**** Provided material

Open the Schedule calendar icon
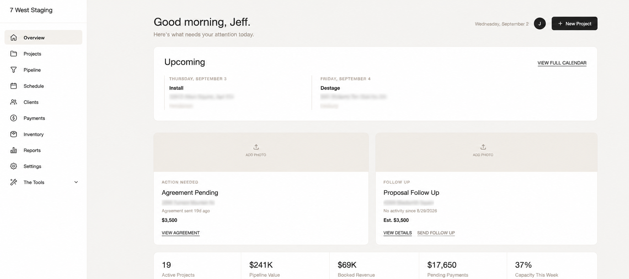This screenshot has height=279, width=629. click(x=14, y=86)
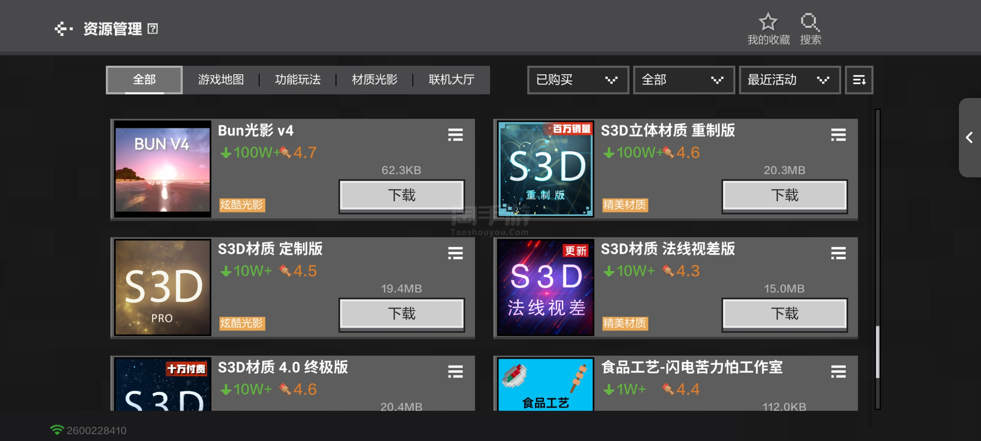
Task: Expand the side panel arrow on right edge
Action: pyautogui.click(x=970, y=137)
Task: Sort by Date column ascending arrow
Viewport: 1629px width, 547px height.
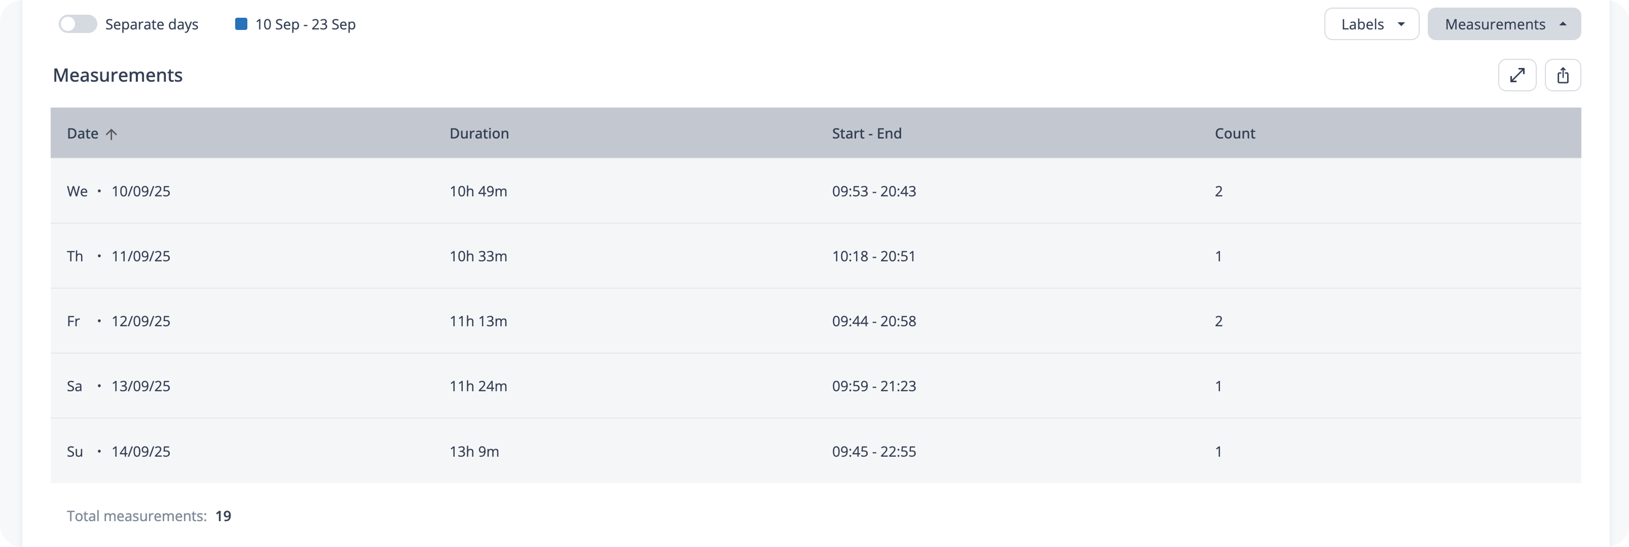Action: click(111, 134)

********

Reproduce all the entries that precede this task, word for word, minus any pictures.

Completed exercise ::
Open the Schedule calendar icon
This screenshot has height=279, width=629. click(x=14, y=86)
Task: Expand the side panel arrow on right edge
Action: pyautogui.click(x=970, y=137)
Task: Sort by Date column ascending arrow
Viewport: 1629px width, 547px height.
Action: click(111, 134)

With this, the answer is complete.